Le chef-lieu de la province de l’Ituri vibre depuis ce mardi 17 février 2026 au rythme d’une messe politique et citoyenne de haute facture. Les députés nationaux et sénateurs, réunis au sein du Caucus Parlementaire de l’Ituri, ont officiellement ouvert une session d’écoute et de dialogue cruciale. L’objectif est clair : confronter les analyses des élus à la réalité du terrain en donnant la parole aux forces vives de la province.
Cette journée du mardi marque une étape charnière. Dans une démarche d’inclusion totale, les parlementaires ont ouvert leurs portes aux couches sociales, à la société civile, aux leaders communautaires, aux confessions religieuses, ainsi qu’aux services de l’État et à la jeunesse. C’est un véritable diagnostic à 360 degrés qui s’opère pour panser les plaies de cette province meurtrie mais résiliente.
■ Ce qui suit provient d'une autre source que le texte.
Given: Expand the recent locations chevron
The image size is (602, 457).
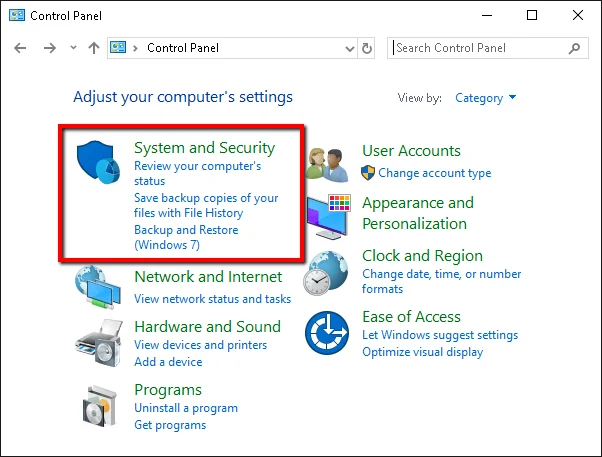Looking at the screenshot, I should coord(73,48).
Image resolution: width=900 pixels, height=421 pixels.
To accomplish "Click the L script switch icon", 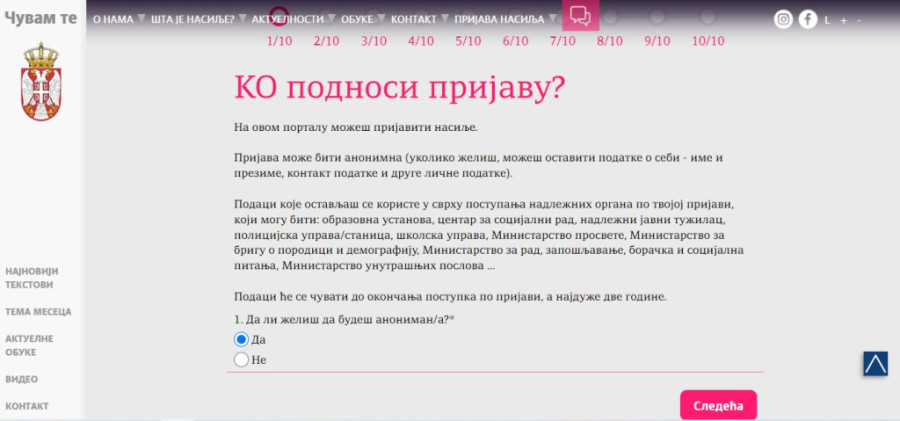I will pos(827,20).
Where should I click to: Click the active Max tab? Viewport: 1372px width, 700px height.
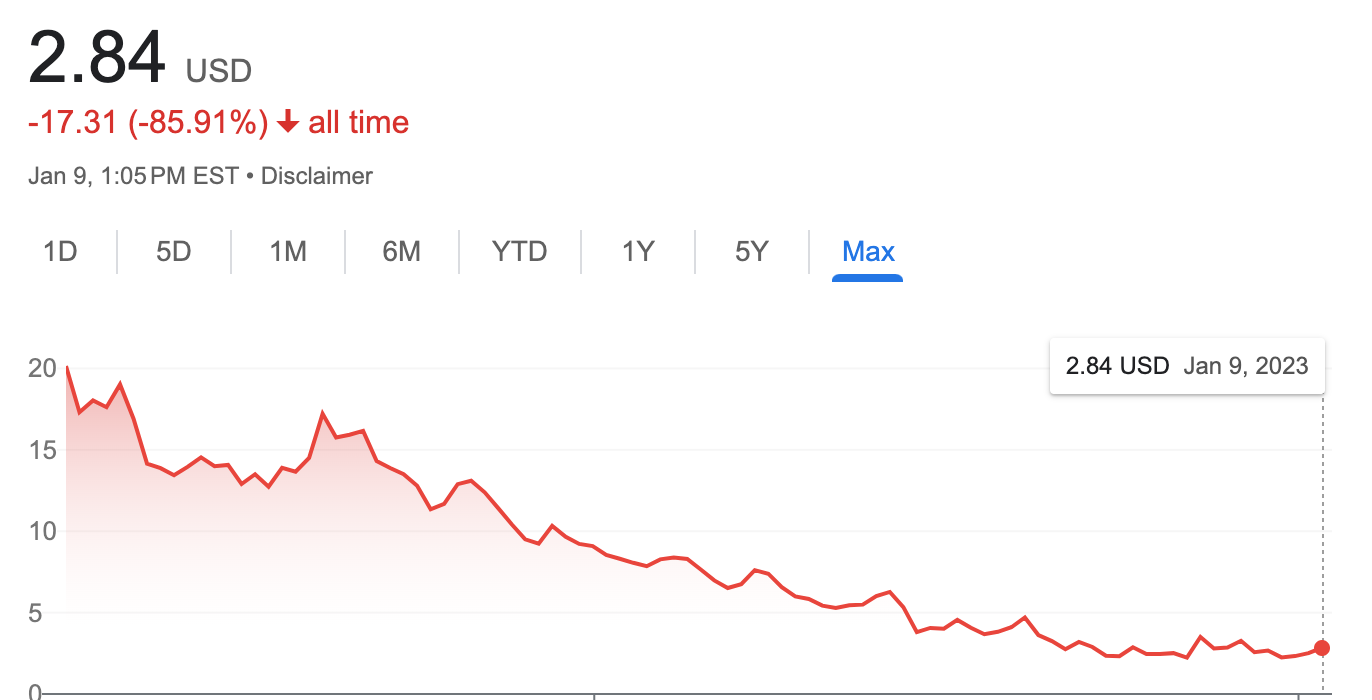coord(868,251)
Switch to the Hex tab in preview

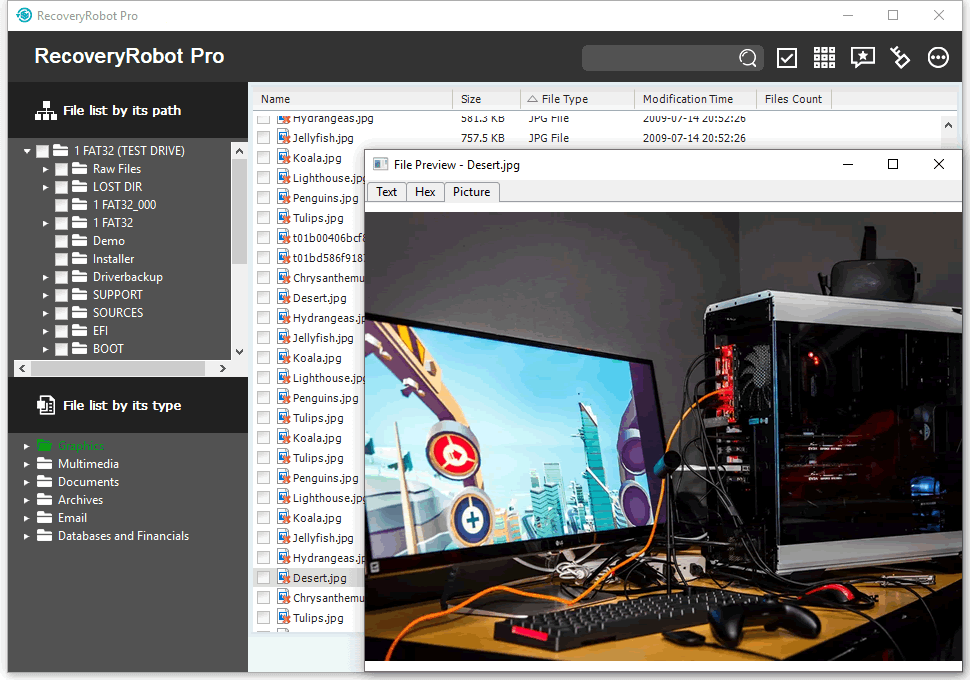click(425, 192)
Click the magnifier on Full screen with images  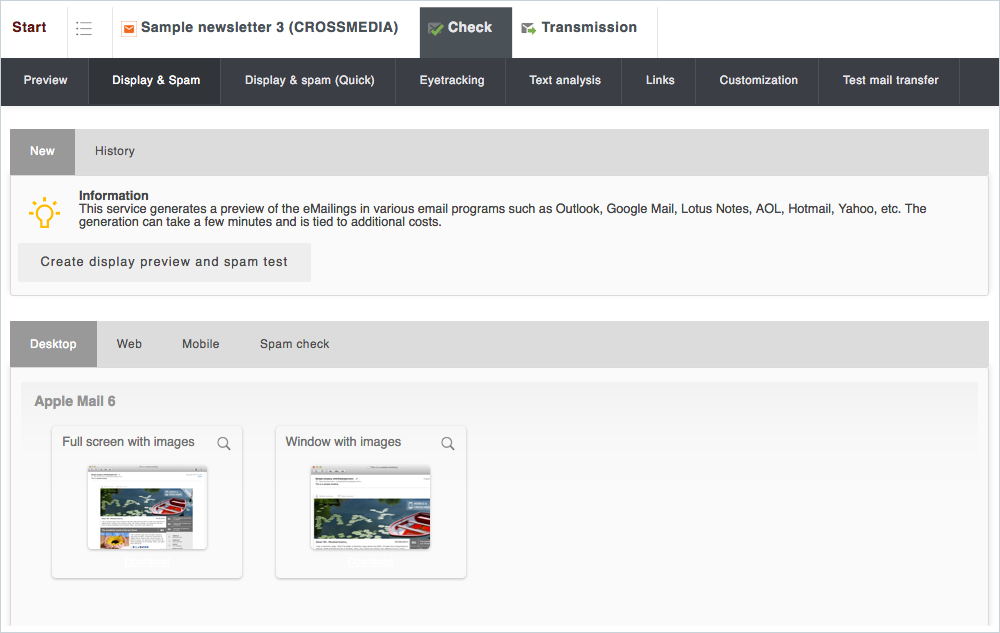tap(224, 443)
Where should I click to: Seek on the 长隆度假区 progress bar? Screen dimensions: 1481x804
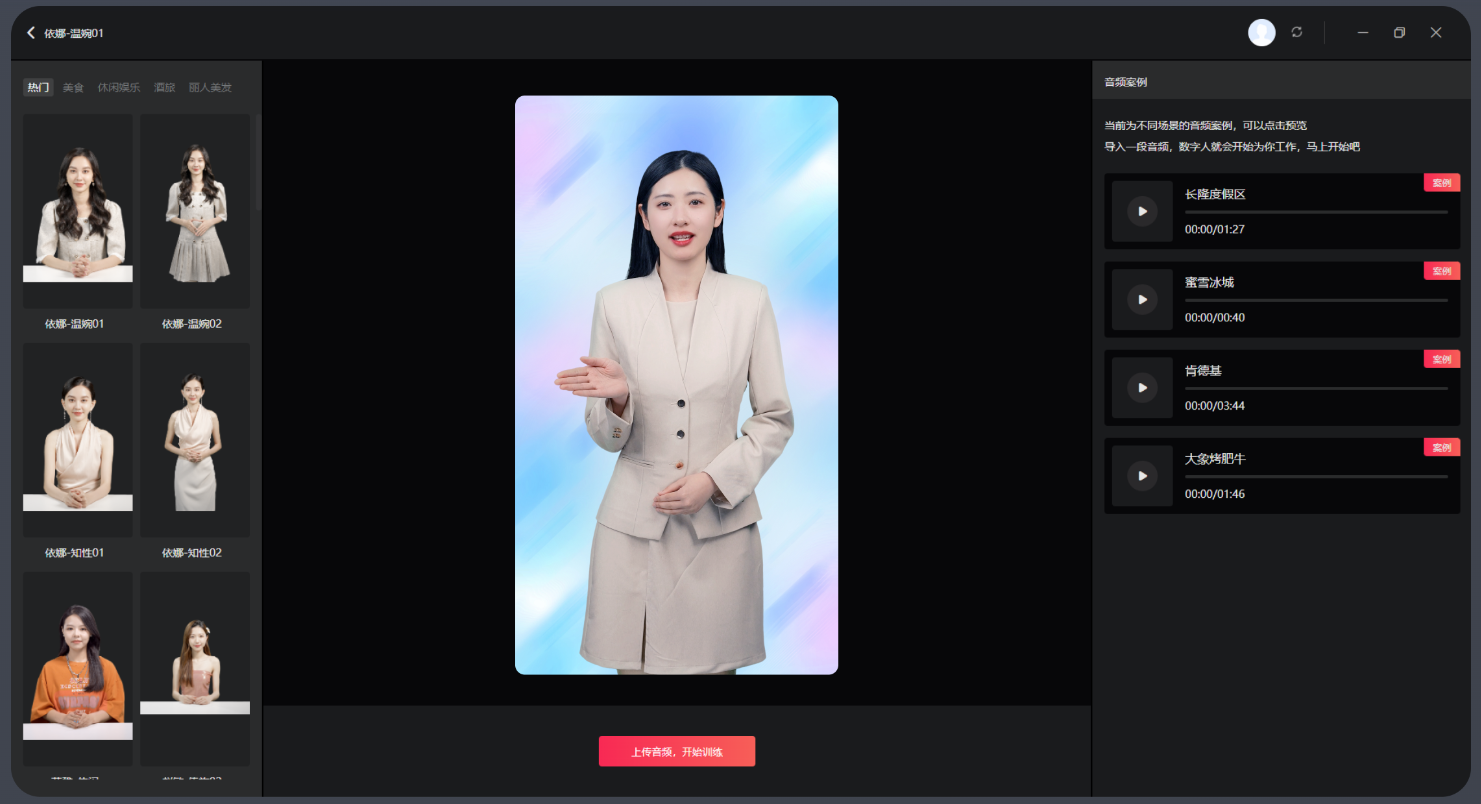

Le Président du caucus, le député national Pitchu Iribi, a donné le ton dans un discours d’ouverture teinté d’un optimisme prudent mais ferme. Pour lui, l’horizon s’éclaircit enfin : « L’Ituri vient de loin. Il y a de l’espoir qui est en train de poindre à l’horizon, nous pouvons tous dire que la paix est possible », a-t-il déclaré avec conviction.
Saluant l’accalmie globale observée sur l’ensemble de la province, il a tenu à souligner que ces résultats ne sont pas le fruit du hasard, mais bien la conséquence d’une stratégie hybride, alliant la force militaire à des approches non militaires approfondies, portées par les institutions de la République.
Malgré ce tableau encourageant, une ombre persiste au tableau : le territoire de Djugu, et plus spécifiquement la région de Bule. L’Honorable Iribi n’a pas occulté la souffrance de cette « petite portion » qui continue de subir les affres de l’insécurité orchestrée par la CRP.
L’élu a lancé un appel vibrant aux autorités : « Notre pensée se tourne aujourd’hui vers cette population de Bule qui passe des moments difficiles. Nous prions le gouvernement provincial et nos forces armées de prendre des dispositions pour protéger cette paisible population, mais surtout pour juguler cette crise ».
Si la session a pris son envol public ce mardi, le travail de fond a débuté dès le dimanche 15 février par une dimension spirituelle. Une messe d’action de grâce a été célébrée à l’église Lycée Chemchem, en présence remarquée de l’autorité provinciale.
La journée de lundi a, quant à elle, été consacrée à un marathon institutionnel :
– Matinée : Séance de travail avec l’Assemblée Provinciale pour s’imprégner de la vision des députés locaux.
– Après-midi : Échanges stratégiques avec la Monusco
– Clôture : Une rencontre de haut niveau avec le Gouverneur Militaire et Commandant des opérations pour harmoniser les données sécuritaires.
Cette session des caucus ne se veut pas être une simple réunion de plus. En s’appuyant sur les succès récents de la stratégie globale, les élus Ituriens cherchent à transformer l’accalmie actuelle en une paix définitive et irréversible. Le dossier de Bule reste désormais le test ultime pour la coordination entre les parlementaires et l’exécutif militaire.